For several agonizing seconds he just looked at them, his face blank as printer paper. Civilian tried to meet his eyes, to look trustworthy, but the weight of his flat, calculating stare was too much. Instead, their gaze fell onto his hand, still hovering over their heart, ready to crush them or incinerate them or dissolve them or whatever ungodly thing he could do. 
And then his hand slowly slipped down further between them and flipped up, palm open. 
“What take out do you enjoy?” he asked. 
“ . . .what?”
“It’s a bit late for a restaurant, but I know several takeout places still open this time of night. Do you have a preference?”
It was Civilian’s turn to stare at Jonathan with their brow furrowed. 
“You -- you don’t need to buy me dinner,” they stammered. 
“Of course I do.
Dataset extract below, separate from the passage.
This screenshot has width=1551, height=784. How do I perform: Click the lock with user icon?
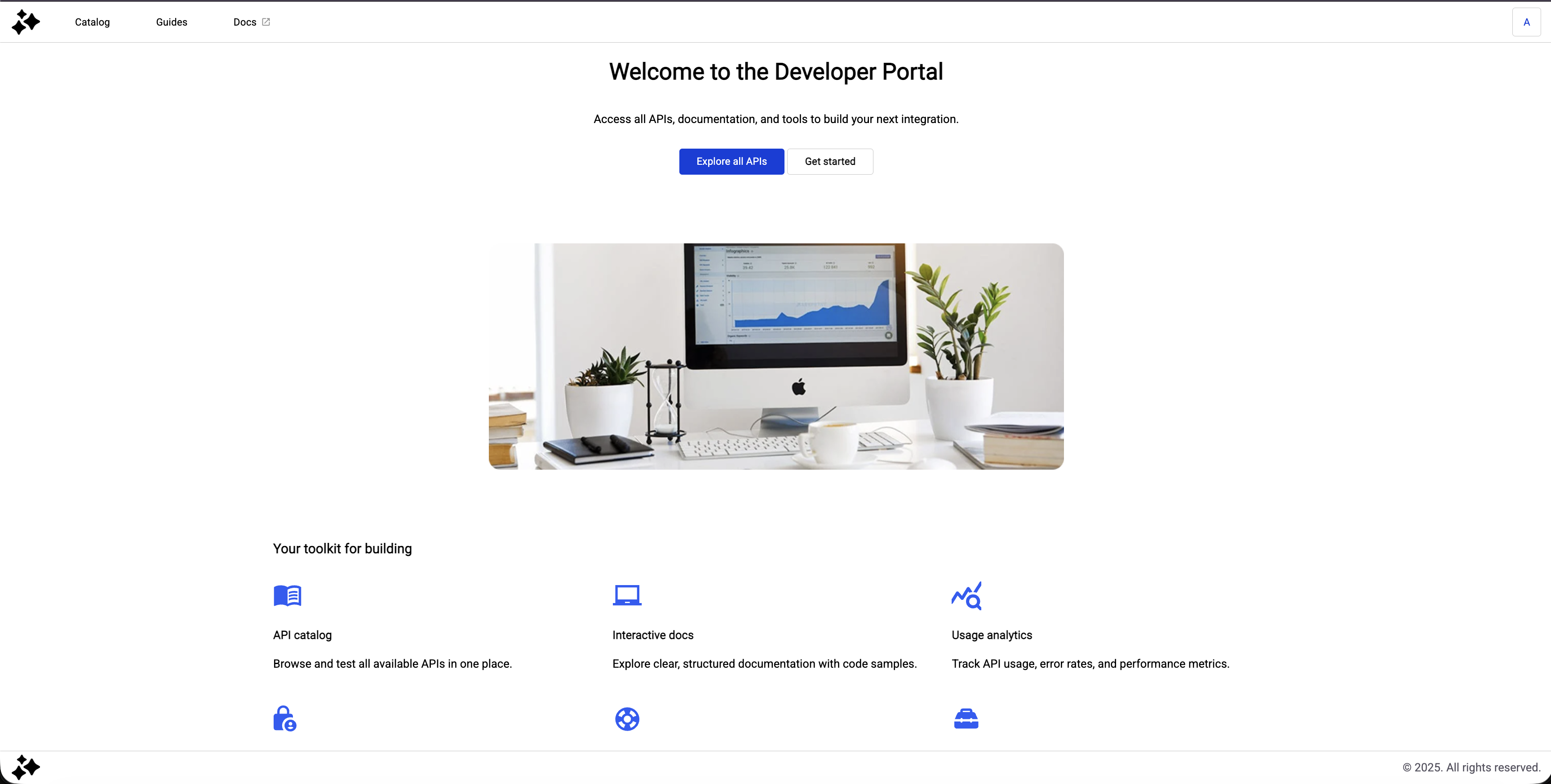[x=285, y=718]
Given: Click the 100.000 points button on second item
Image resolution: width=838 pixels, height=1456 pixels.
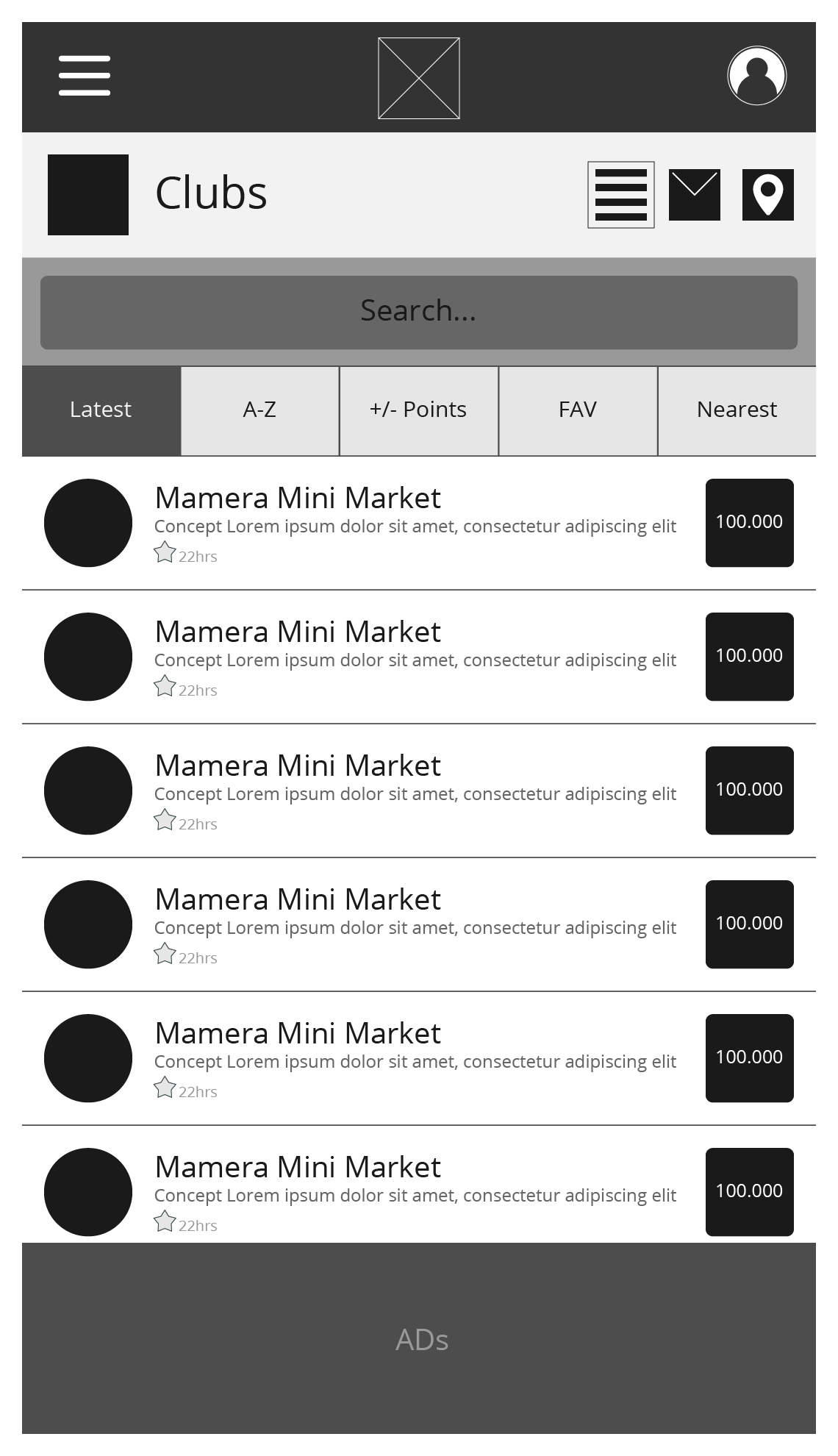Looking at the screenshot, I should pyautogui.click(x=750, y=657).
It’s customary for a date, yes?”
“For a what?” Civilian choked. 
That wicked smirk appeared again, giving life to the void of his neutral expression. 
“You know what they say. Keep your friends close and your enemies closer.”
“I -- I’m not your enemy!”
“And you will never have the opportunity to be one. I’m ensuring it. And since you refuse to acknowledge my presence here at work,  there is only one other recourse. Now choose or I shall choose for you.”
A date. Dinner. With him. Someone with the strongest aura Civilian had ever encountered. Someone who was definitely planning something illegal. 
“I like tacos,” they said faintly. 
With a wave of his hand, the elevator shuddered back to life and continued it’s gentle decent to the ground floor. 
“Then we shall get tacos,” said Jonathan, taking their hand.